Sharpe's words proved to be prophetic. In 1989, his production jumped to 90 catches for 1,423 yards. He caught 12 touchdown passes and scored another TD with a recovered fumble as the Packers enjoyed their finest season in more than a decade, finishing 10-6 and missing the playoffs by an eyelash. One thing that clearly made Sharpe special was his ability to run after the catch – to turn a 9-yard catch into a 25-yard gain.
"He had deceptive speed," recalled Majkowski. "I don't know if many people gave him as much credit for his speed. He was more deserving. He was a fast guy and he was so strong. He could break tackles and it was like giving it to a running back once he got into the open field. He was a special talent being able to catch the ball the way he did, being so disciplined in his route running and he was a consummate professional. He studied the game plans and was very intelligent."
As one of Sharpe's teammates on the defensive side of the ball, former tackle Blaise Winter recalls having the best seat in the house to see Sharpe do his thing. "I loved when he was out on the field because usually things would happen that were electrifying," said Winter. "With Sterling, I'm really excited about the fact that he was so competitive and what I mean by that is that some people would misread that as being arrogant. Sterling Sharpe walked tall. To some that did not know him, it would be like ‘He's arrogant, bigger than life. He thinks he's better than anybody else.' But the bottom line is, there is a competitive fire in people like that and that's the only reason they achieve what they achieve. He was such a fierce competitor and he had such a great tunnel vision to what he wanted to do on a football field that I firmly believe he believed that nobody could stop him."
Sharpe had a hand in so many big plays that it is impossible to do justice in describing all of them. However, Majkowski had a few personal favorites.
"One of them was obviously the Bears game in '89, the one he caught in the ‘Instant Replay' game. That was probably the most famous play that I was ever involved in as a Packer. It's the most memorable and Sterling was on the receiving end of that touchdown pass. I remember one time in 1990 in Phoenix, in the game that I hurt my shoulder, I just threw him a little six-yard hitch pass and he made a defender move, split two guys and went about 80 yards for a touchdown. That was a pretty amazing play.
Also, there was the Minnesota game in '89 at Milwaukee County Stadium when he caught the go-ahead touchdown. He caught it at about the three yard line and had to bull through two guys, including Joey Browner. He had to muscle his way in and it was an unbelievable effort on his part to give us the go-ahead touchdown. Those plays kind of stand out but there were so many more, too."
Sharpe was, indeed, the proverbial ‘human highlight film'. But he is also remembered as a guy who truly loved the game. A player who actually enjoyed practice, who wasn't bothered by playing in cold weather and who could talk trash with the best of them.

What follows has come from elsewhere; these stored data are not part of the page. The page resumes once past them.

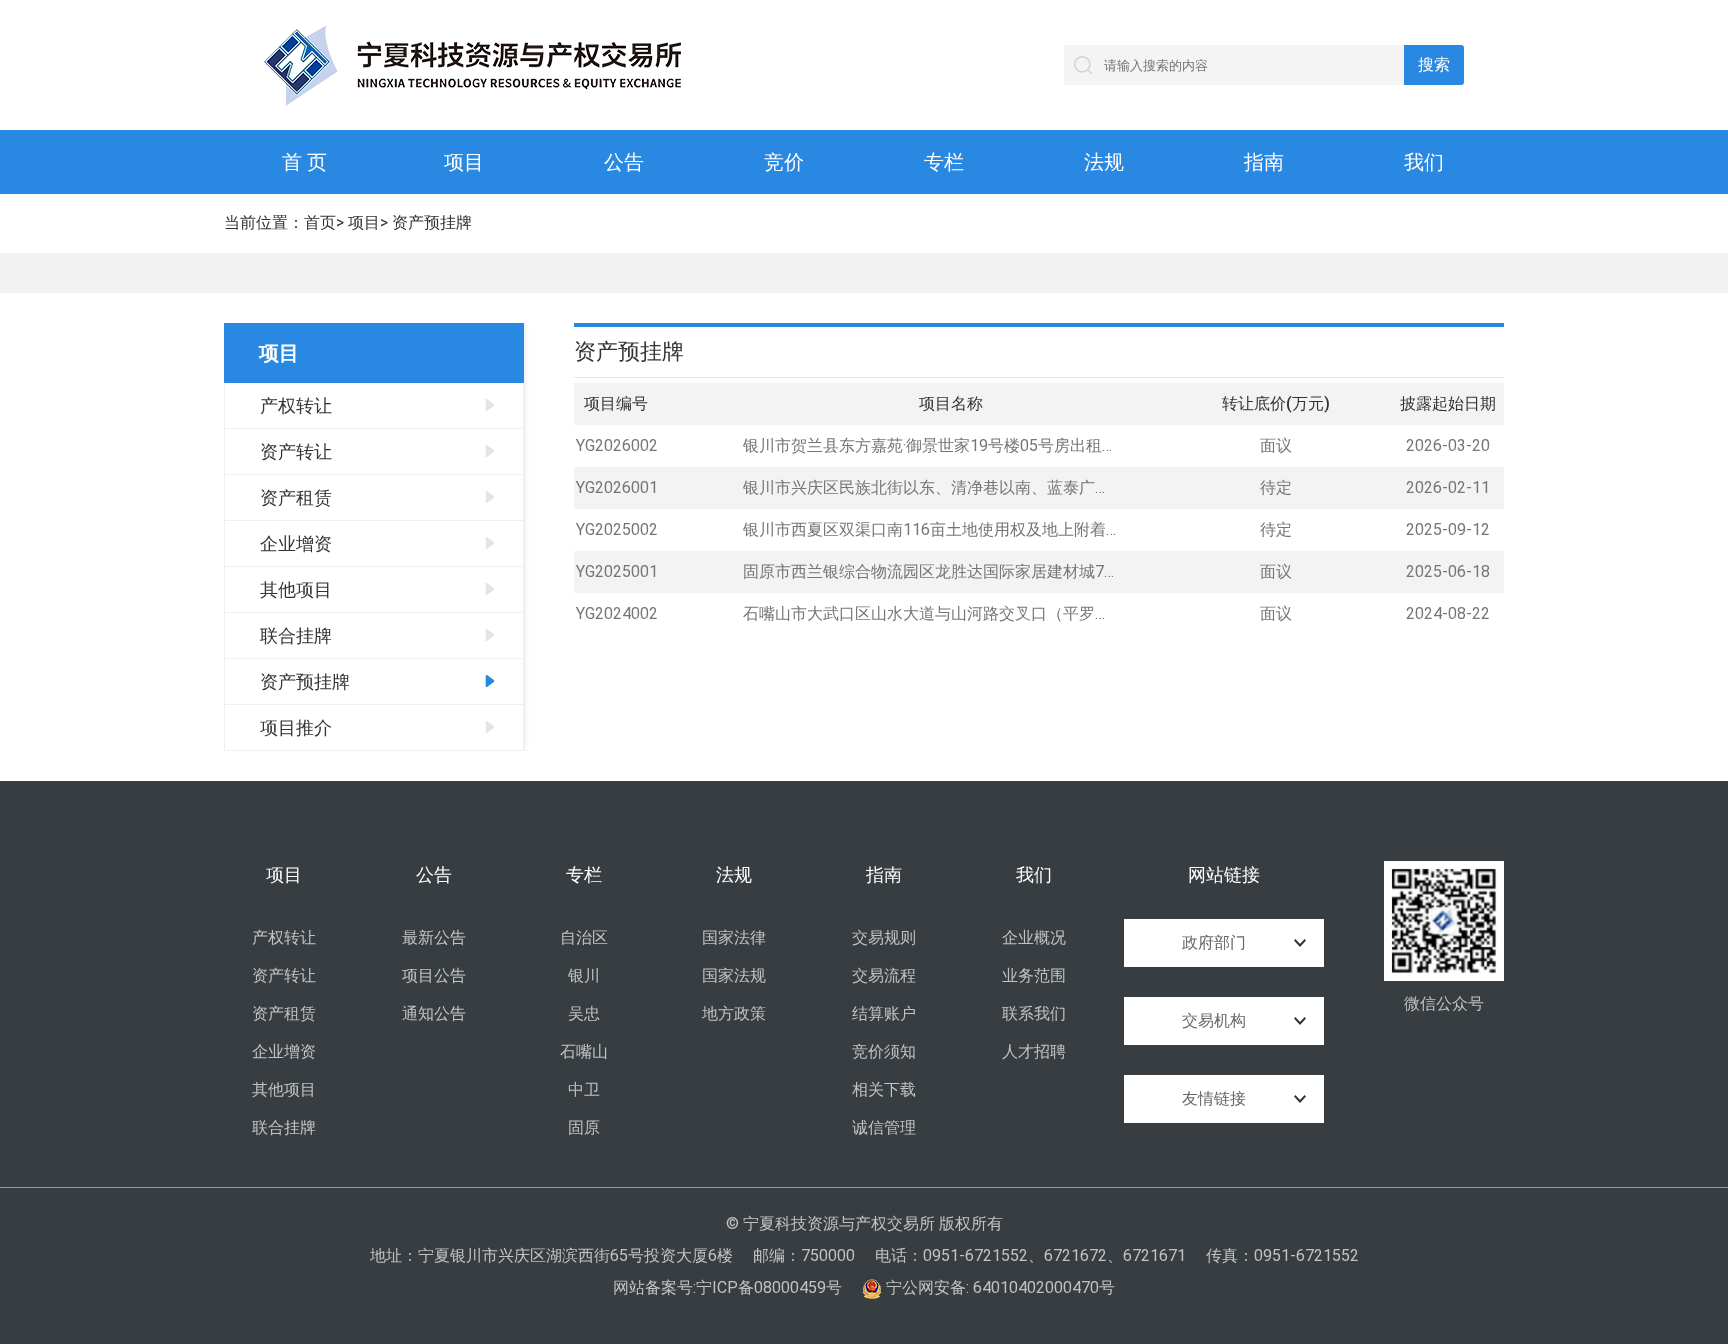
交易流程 (884, 975)
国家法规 (734, 975)
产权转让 (296, 405)
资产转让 (296, 451)
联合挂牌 (296, 635)
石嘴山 (584, 1051)
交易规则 (884, 937)
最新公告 (434, 937)
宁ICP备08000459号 (769, 1287)
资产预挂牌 (432, 222)
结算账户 (884, 1013)
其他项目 (296, 589)
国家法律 (734, 937)
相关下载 (884, 1089)
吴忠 (584, 1013)
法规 (1104, 162)
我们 (1424, 162)
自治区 (584, 937)
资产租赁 (296, 497)
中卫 (584, 1089)
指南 (1264, 162)
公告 (624, 162)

"He was such a great teammate and he was the talk of the locker room and made everybody laugh," said Majkowski. "It was just all forms of entertainment and I think everybody (besides the players) probably perceived him as being more of a quiet, shy guy. But he was a great teammate and he really held things together in the locker room. That's what I'd like everybody to know and I think you're really seeing his personality really coming out now as a sportscaster with ESPN. He's so intelligent and he's really doing a great job."
Once a great competitor, always a great competitor.